Women In Leadership at Green School Bali 

Let’s start with where they are not. In almost every corner of the world, women in educational leadership roles remain substantially underrepresented. The question as to why this is the case, remains the subject of much analysis and debate. Education is just one of many professional sectors where women are distinctly absent from behind the CEO desk and from the boardroom table. While this seemingly intractable global challenge persists, Green School Bali is getting on with blazing a new trail.

Education is a frontier for change in so many ways. Ensuring that children graduate well-equipped to take on the challenges and opportunities for the 21st century is the core responsibility and challenge for all educational systems. While the traditional hulking ships of education are slowly turning to chart a new course, many new, agile and exciting models for education are emerging.

Systems of education are being transcended by new game changers.

21st century skills of agility, adaptability, being able to connect, creatively problem solve and collaborate is not only skills the children of today need to acquire, but are also skills that school leaders themselves need to possess, model and implement.

They are in essence, very human skills, and are emphasized in the selection of senior leaders and Board members at Green School. With a heavy emphasis on emotional intelligence, community-mindedness and ability to positively influence others to effect change, Green School bucks the trend on women in educational leadership roles.

Women Leaders at Green School: Leslie Medema, Head of Learning Program

Women Leaders at Green School: Leslie Medema, Head of Learning Program

As Head of Learning at Green School Bali, Leslie Medema, states “Children are the best at holding you to account for your responsibilities. They are authentic, honest and are not always particularly interested in where you sit in the organisational chart! Being able to adapt, influence and lead in authentic and creative ways are essential ingredients to success. Not only when building relationships with children, but for effective and sustainable leadership as well.”

Interestingly, Green School does not have a single Head of School. Success and overall accountability is a shared endeavour. The executive leadership team comprises of three roles, overseeing learning, community and environment. All working together, with specific responsibilities but in a truly collaborative model – confident alone, stronger together.

Reflecting on the culture of Green School, Medema states that “Creating a safe and secure environment, where all children are respected as unique individuals is the culture within which learning can truly flourish. Ensuring that children’s education gives them what they need to thrive in the world of today and tomorrow, is much more than an academic pursuit. Of equal importance is the nurturing of the social, emotional and creative elements of children. If our leadership team did not model these behaviours, we would be failing the children.”

By design and intent, this model helps preserve a culture of openness, integrity, and respect.

The Board of Management is also a collaborative group of community members. With fifty percent gender balance and representative of parents with children in Early Years up to High School, teachers and parents of local Balinese scholar students. Students have a voice too, with the Chair of the Board attending Student Council meetings to gather feedback and ideas and students having direct access to Board members and Board meetings.

It is a working model that puts children first and importance is placed on the social and emotional aspects of decision-making as much as it is on managing risks and budgets.

Women Leaders at Green School: Kate Druhan, Chair of the Board of Management

Women Leaders at Green School: Kate Druhan, Chair of the Board of Management

“It’s essential that our leadership team exemplifies the skills and qualities we are nurturing in the children. Community-minded people are drawn to Green School and our executive team and Board of Management is the reverse of the norm, in terms of gender.”

——————————

> **Exercise tasks**:
1. Reproduce the part of the Green School article between "Women In Leadership" and "a new trail.", inclusive, word for word.
2. According to the Green School article, what makes Green School an exception to the usual pattern of women being underrepresented in educational leadership?

> **Recorded information**:

——————————

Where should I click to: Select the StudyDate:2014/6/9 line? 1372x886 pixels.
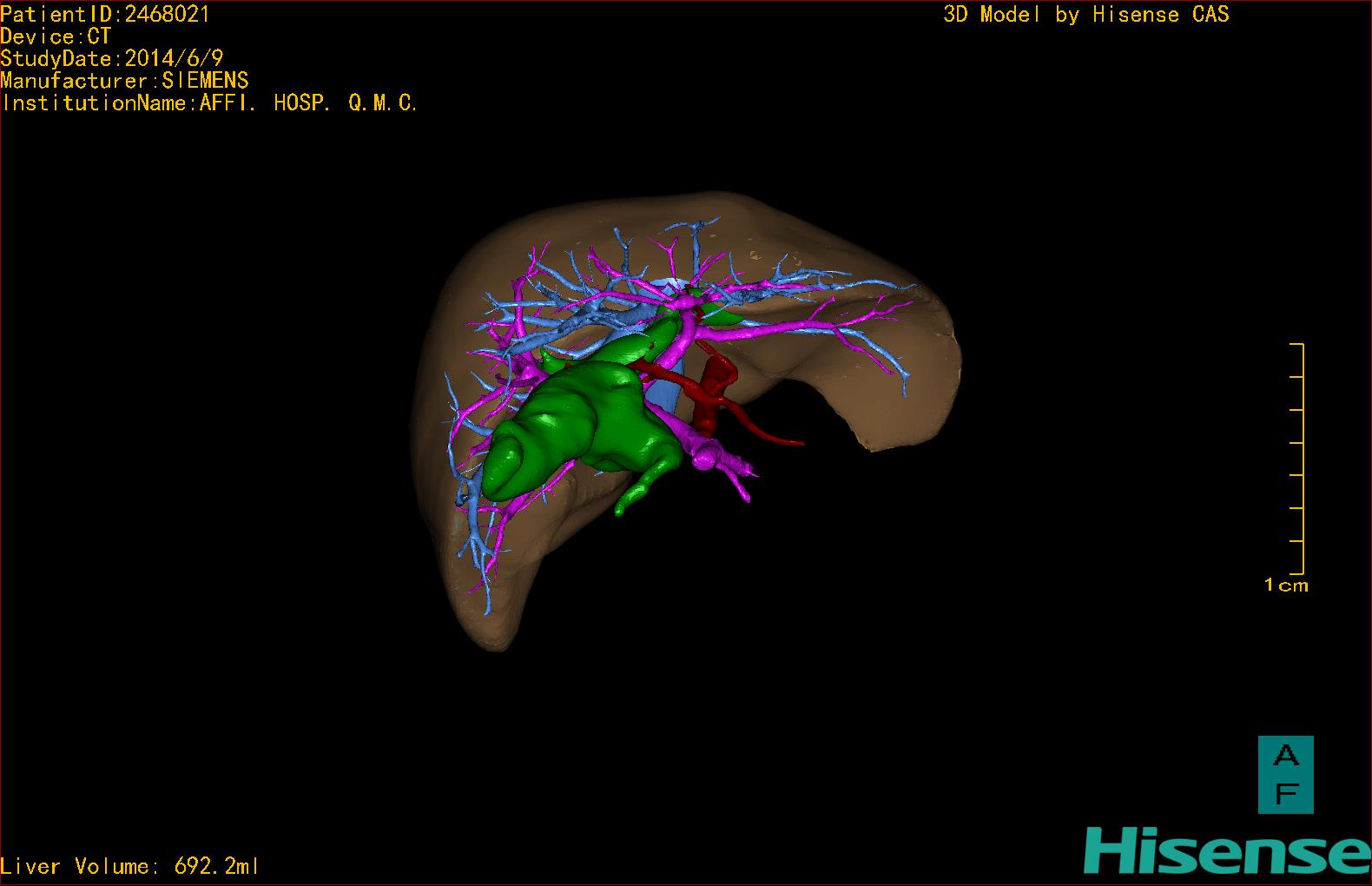point(112,59)
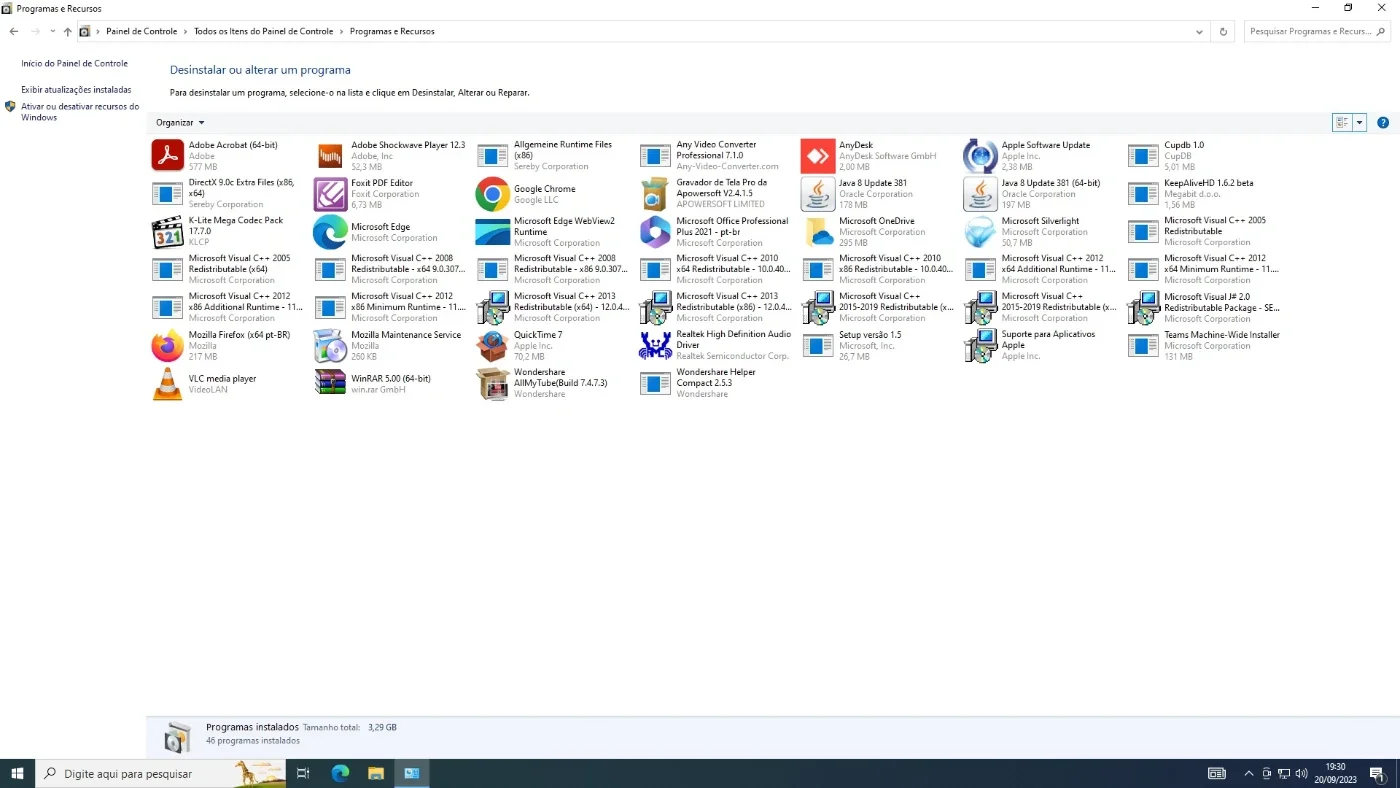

——————————

> **Responses by task**:
1.
Women In Leadership at Green School Bali 

Let’s start with where they are not. In almost every corner of the world, women in educational leadership roles remain substantially underrepresented. The question as to why this is the case, remains the subject of much analysis and debate. Education is just one of many professional sectors where women are distinctly absent from behind the CEO desk and from the boardroom table. While this seemingly intractable global challenge persists, Green School Bali is getting on with blazing a new trail.

2. Green School chooses its senior leaders and Board members with a heavy emphasis on very human skills: emotional intelligence, community-mindedness and the ability to positively influence others to effect change. That focus is what lets it buck the trend on women in educational leadership roles.